The point of my post on stopping power isn’t to engage in caliber wars. Nope. I think that the suitability of a handgun caliber for self defense (against human sized opponents) is, like many things, a bell curve. On the left side of the curve, a caliber is unsuitable because it is underpowered, and on the right side of the curve handgun cartridges are so powerful that they are unsuitable because the handguns that fire it are just too large for practical carry.
In the center of the bell curve, the differences between one cartridge and the other are small and not really significant from a self defense standpoint. At that point, the features of the handgun itself overshadow the effectiveness of the cartridge to everyone except the writers of shooting magazines (the publications, not the feeding devices).
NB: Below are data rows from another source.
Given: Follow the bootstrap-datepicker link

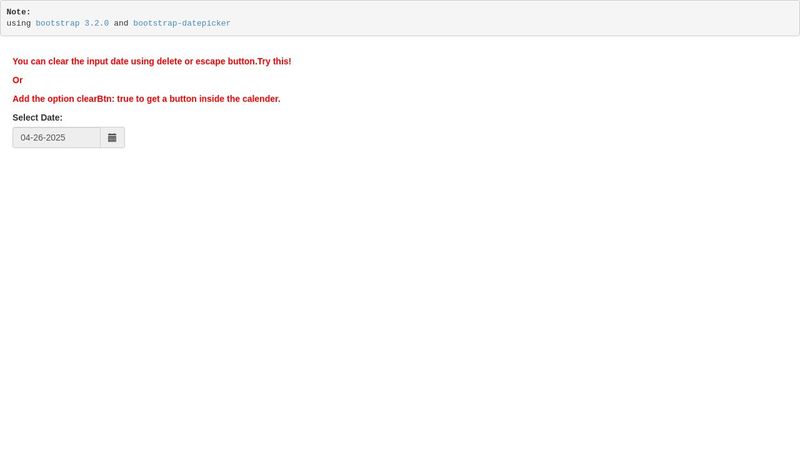Looking at the screenshot, I should click(x=181, y=23).
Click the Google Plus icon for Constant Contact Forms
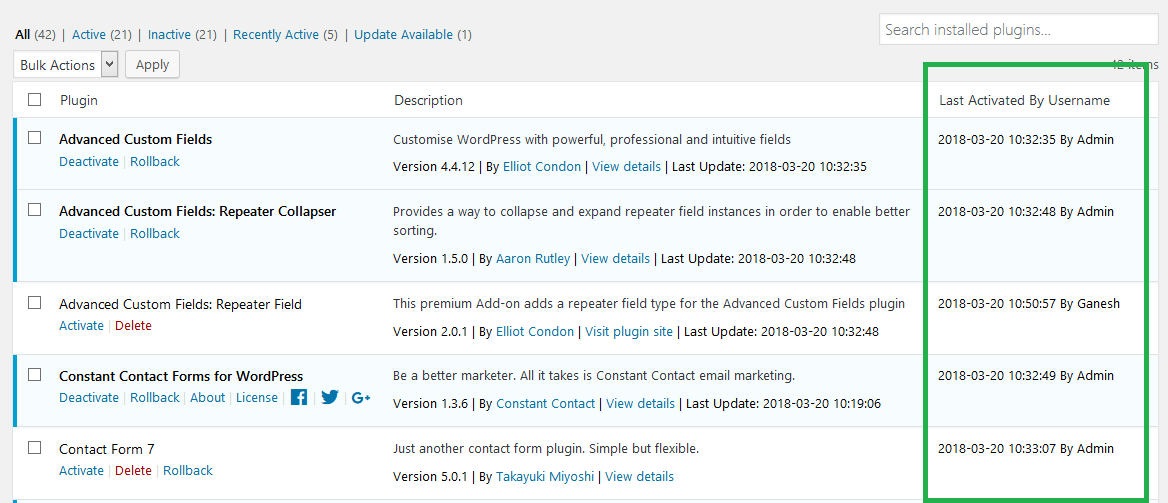 (361, 397)
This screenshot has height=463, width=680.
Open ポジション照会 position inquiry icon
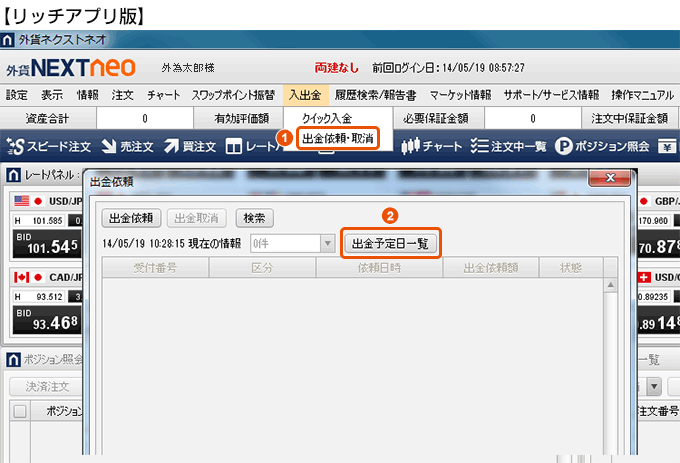pyautogui.click(x=564, y=147)
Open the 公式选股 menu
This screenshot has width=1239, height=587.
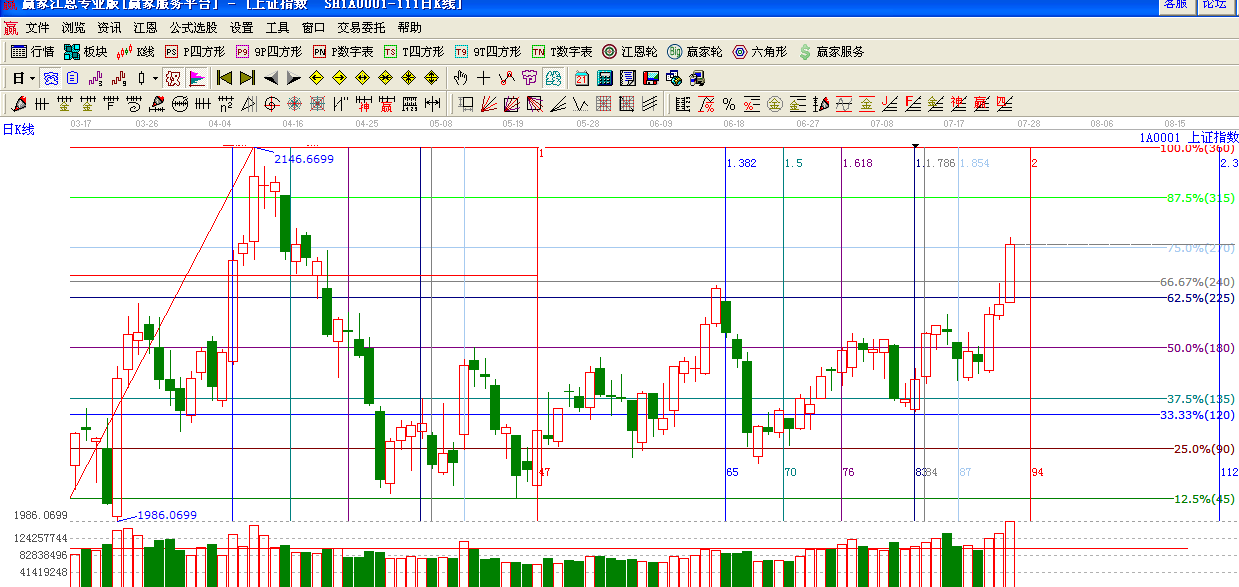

For the reasons above, I don’t get into caliber wars. My criteria is this: the left side of the curve for a self defense begins at the .380 level and progresses through .38 Special, 9mm, .40S&W, .357Sig, .44Special, .45ACP, and on to the right side of the curve with .357Magnum, .44Magnum, and 10mm. Mixed in there are the less popular calibers of similar capabilities. Outside of the ends of the curve are calibers like .22lr, .32ACP, and the .500 S&W.
The trick is to locate your handgun on that curve. Do you need a smaller caliber handgun like a .380 for concealability or control reasons? Or can you make a large from handgun like a 10mm work for you? I have a large selection of handguns, in most of the above calibers. (I don’t have a .44 or a 10mm- yet) I have guns by Beretta, CZ, Glock, Sig, Smith & Wesson, Taurus, and others. I have owned pistols by Colt and Kimber. I have revolvers and Semi Autos. I have each for a reason. Some I carry, others are only range guns.
Don’t become too much of a fanboi of one gun, brand, or caliber. Guns are tools. Buy quality. Learn to use them. I’m a gun guy. I, like many gun guys, have heard from my wife about how many guns I own. She thinks that it’s overkill. I just like guns.